Wear from foreign objects: In steam generator C, several significant and non-significant foreign objects were identified. All of the significant foreign objects were removed from the steam generator and all but three of the non-significant foreign objects were removed. The three non-significant indications included two small Fermanite balls and a metal shaving. The Fermanite was postulated to have come from the repair of leaking valves during the cycle. The significant objects included the foreign objects believed to be the cause of the wear on the leaking tube in June 2002. The licensee attributed the wear in the June 2002 leaking tube to two pieces of spiral wound sheathing (speculated to be fabricated from carbon steel since it was magnetic).

The licensee postulated that originally these two pieces were one piece. This sheathing was attributed to the degradation observed in June 2002 since it had wear marks and a geometry which matched the degradation on the affected tubes. The licensee did not identify any maintenance activities which would have resulted in leaving this sheathing in the secondary system, and the licensee postulated that it may have been in the steam generator since fabrication and recently became mobile as a result of a power uprate. No tube wear in the preheater region (other than that identified in June 2002) was observed as a result of foreign objects.

Although no wear was attributed to foreign objects in the preheater region, five wear indications at the flow distribution baffle of steam generator C were attributed to foreign objects. These indications were in five tubes and were estimated to be 30 percent, 15 percent, 11 percent, 4 percent, and 3 percent through-wall. A foreign object was in the general vicinity of these indications and the licensee is in the process of attempting to retrieve the object.

No wear attributed to foreign objects has been observed in any of the other steam generators based on the inspections performed to date.

The history of all tubes with indications was being reviewed during this outage. No issues were identified as a result of this review. No new degradation mechanisms were identified to date (the licensee was cognizant of the cracking indications identified at Seabrook and included the eddy current data from these indications in its site specific performance demonstration).

No ultrasonic testing was planned for this outage, and based on the results to-date no in-situ pressure testing or tube pulls were planned. The licensee plans to follow industry guidelines for identifying tubes to in-situ pressure test.

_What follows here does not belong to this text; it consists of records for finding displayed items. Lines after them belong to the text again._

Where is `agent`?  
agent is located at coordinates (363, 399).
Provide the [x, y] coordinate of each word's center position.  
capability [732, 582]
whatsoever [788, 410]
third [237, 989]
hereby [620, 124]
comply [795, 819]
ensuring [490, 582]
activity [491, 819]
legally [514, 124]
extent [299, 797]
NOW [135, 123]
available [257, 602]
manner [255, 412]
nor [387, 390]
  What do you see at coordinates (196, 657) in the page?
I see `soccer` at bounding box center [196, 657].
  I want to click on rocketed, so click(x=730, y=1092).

Based on the results to date, the licensee indicated all tubes meet the structural and leakage integrity criteria and are projected to meet these criteria for the next two cycles.

Tube Repairs The licensee plans to repair all tubes with indications greater than or equal to 40 percent through-wall and all tubes with cracks (if any are identified) with thermally treated Alloy 690 mechanical tube plugs. Tubes with wear from foreign objects will be plugged on detection including the five tubes with wear indications at the flow distribution baffle. If the foreign object in the vicinity of these five tubes cannot be retrieved, the licensee will evaluate the potential for tube wear on other tubes to determine if additional actions are necessary. This evaluation will include the need to stabilize the tubes.

At the time of the call, six tubes were identified to be plugged. These tubes included the one tube with AVB wear measuring 40 percent through-wall and the five tubes with wear indications at the flow distribution baffle.

Future Activities The licensees schedule at the time of the call included completing the FOSAR examination by 8:00 p.m. on September 24, the eddy current examination at 2:00 a.m. on September 26, the tube plugging at 8:00 a.m. on September 26, and installing the steam generator man-way on September 27.

NRC Observations The NRC did not identify any issues with the scope or results of the examinations as a result of the information provided during the call. The NRC asked to be informed if any unusual findings (e.g., new degradation mechanisms, results not consistent with those above) were identified during the remainder of the inspections.